━━━ DATA UNDER STUDY
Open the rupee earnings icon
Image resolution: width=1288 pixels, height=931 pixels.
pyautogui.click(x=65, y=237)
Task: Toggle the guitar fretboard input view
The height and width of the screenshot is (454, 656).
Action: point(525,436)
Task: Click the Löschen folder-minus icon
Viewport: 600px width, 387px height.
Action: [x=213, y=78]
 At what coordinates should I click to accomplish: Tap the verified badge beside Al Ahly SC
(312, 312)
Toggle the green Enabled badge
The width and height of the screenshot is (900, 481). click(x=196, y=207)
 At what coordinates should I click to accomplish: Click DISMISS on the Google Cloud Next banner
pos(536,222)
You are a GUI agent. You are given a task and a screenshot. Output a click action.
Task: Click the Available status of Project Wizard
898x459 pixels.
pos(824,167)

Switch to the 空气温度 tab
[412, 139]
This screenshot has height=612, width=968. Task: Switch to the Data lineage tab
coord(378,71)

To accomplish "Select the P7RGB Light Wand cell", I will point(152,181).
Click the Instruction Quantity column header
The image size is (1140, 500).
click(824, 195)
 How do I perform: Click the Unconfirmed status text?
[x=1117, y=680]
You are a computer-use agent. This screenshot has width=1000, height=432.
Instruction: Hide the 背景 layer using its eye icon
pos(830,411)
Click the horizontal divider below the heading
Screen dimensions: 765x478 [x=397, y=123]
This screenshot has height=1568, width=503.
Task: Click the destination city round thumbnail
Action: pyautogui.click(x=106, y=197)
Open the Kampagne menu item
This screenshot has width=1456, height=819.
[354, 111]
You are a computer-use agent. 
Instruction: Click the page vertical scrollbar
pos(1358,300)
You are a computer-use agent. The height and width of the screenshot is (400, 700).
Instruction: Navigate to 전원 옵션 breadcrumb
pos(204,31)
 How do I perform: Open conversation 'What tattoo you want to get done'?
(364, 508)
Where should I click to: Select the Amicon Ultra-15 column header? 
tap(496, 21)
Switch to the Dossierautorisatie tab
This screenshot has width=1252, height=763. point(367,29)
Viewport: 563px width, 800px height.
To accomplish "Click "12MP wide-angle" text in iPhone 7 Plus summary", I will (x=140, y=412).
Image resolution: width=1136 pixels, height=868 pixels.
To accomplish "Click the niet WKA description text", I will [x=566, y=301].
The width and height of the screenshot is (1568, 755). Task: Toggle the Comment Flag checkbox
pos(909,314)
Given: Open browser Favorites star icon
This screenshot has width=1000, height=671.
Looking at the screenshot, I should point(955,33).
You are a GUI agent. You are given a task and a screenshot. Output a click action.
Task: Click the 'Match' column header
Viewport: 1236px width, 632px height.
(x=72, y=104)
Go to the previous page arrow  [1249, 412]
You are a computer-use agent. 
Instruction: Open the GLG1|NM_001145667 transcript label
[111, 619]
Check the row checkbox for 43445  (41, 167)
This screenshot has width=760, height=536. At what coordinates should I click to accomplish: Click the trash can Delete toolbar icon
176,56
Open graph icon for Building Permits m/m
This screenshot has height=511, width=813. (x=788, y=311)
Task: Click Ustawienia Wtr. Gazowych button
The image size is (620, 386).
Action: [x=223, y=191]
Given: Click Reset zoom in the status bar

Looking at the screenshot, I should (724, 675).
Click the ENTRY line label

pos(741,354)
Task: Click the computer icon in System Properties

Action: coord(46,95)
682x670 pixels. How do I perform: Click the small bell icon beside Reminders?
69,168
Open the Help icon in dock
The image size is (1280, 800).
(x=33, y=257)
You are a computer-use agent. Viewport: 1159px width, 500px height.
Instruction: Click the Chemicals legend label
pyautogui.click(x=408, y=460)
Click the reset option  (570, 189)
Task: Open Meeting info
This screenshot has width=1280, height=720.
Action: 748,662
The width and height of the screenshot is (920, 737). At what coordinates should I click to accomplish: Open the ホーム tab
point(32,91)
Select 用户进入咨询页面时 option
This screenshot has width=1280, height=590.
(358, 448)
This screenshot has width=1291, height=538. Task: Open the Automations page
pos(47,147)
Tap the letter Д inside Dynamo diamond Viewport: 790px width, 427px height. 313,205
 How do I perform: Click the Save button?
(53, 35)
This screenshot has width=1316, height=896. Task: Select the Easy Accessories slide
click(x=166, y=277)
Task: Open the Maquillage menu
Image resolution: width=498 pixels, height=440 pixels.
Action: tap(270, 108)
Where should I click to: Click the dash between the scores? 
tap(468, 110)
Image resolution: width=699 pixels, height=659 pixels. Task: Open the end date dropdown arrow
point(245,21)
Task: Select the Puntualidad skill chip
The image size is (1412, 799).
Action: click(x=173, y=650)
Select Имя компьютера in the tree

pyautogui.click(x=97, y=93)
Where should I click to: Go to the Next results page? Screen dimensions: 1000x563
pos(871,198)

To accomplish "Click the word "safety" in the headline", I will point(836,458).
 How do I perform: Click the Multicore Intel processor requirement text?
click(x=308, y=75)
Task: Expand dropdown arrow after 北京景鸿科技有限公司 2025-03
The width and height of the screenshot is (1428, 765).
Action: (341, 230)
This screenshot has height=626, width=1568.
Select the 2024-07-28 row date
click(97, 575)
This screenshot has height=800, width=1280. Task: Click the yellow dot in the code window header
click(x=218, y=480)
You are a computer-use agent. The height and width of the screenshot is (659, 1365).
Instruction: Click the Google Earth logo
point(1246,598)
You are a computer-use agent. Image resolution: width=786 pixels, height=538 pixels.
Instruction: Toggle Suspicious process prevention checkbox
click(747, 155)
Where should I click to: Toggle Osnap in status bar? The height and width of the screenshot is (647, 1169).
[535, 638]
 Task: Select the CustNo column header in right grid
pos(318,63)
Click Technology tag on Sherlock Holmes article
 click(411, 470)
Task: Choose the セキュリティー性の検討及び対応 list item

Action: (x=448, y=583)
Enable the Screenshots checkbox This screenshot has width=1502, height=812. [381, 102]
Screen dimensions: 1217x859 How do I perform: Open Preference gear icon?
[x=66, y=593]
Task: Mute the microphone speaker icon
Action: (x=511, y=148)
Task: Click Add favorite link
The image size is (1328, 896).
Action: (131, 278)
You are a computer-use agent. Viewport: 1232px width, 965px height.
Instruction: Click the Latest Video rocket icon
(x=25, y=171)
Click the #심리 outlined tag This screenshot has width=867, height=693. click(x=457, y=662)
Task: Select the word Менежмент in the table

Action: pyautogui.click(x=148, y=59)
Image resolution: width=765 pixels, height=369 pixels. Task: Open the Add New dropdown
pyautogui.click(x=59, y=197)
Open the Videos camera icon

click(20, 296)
━━━━━━
## ACTIVITY
Only lines containing the string "will" are needed. Pull each of them out of the records above.

## ANSWER SPACE
To accomplish "Select the P7RGB Light Wand cell", I will point(152,181).
To accomplish "Click "12MP wide-angle" text in iPhone 7 Plus summary", I will (x=140, y=412).
To accomplish "Click the niet WKA description text", I will [x=566, y=301].
To accomplish "Click the word "safety" in the headline", I will point(836,458).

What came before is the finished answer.